*TASK DIRECTIONS*: Any image in the records is to be skipped; everything else should be reproduced exactly.

*SUPPLIED RECORDS*:
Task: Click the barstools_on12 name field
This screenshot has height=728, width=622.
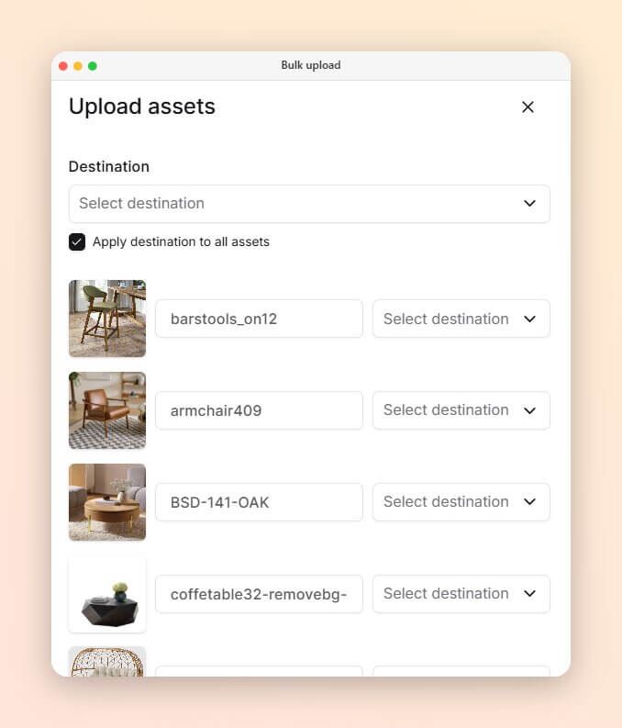Action: tap(259, 319)
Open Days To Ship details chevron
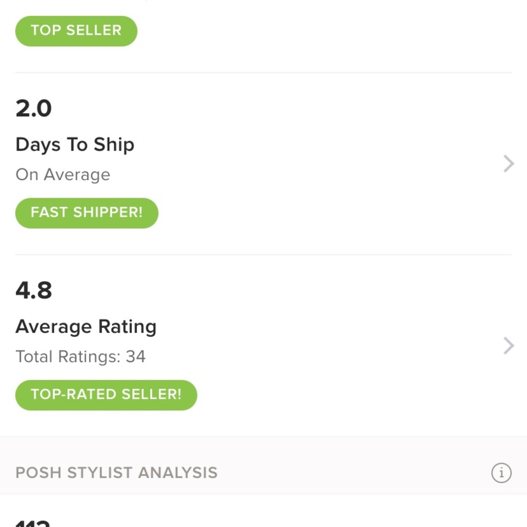527x527 pixels. [508, 164]
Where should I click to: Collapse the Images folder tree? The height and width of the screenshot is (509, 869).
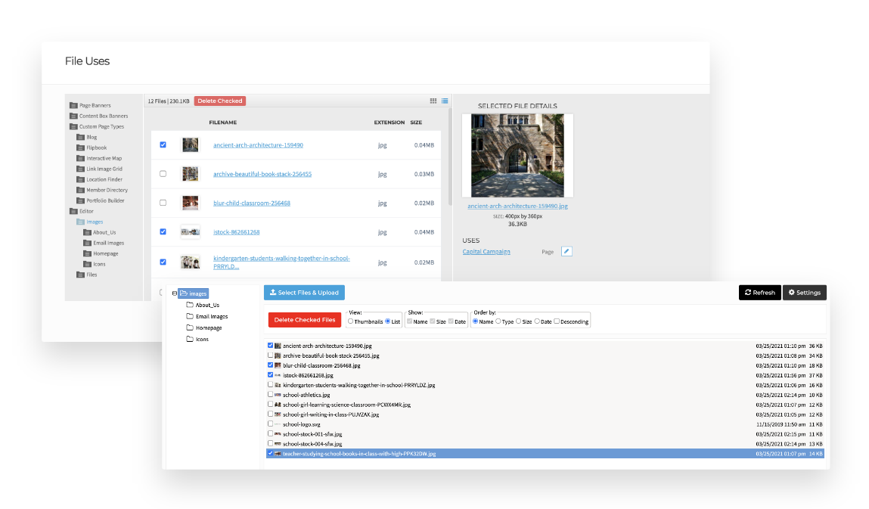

*TASK ANSWER*:
Task: Click the barstools_on12 name field
This screenshot has height=728, width=622.
Action: tap(259, 319)
Open Days To Ship details chevron
527x527 pixels. [508, 164]
Where should I click to: Collapse the Images folder tree? The height and width of the screenshot is (509, 869).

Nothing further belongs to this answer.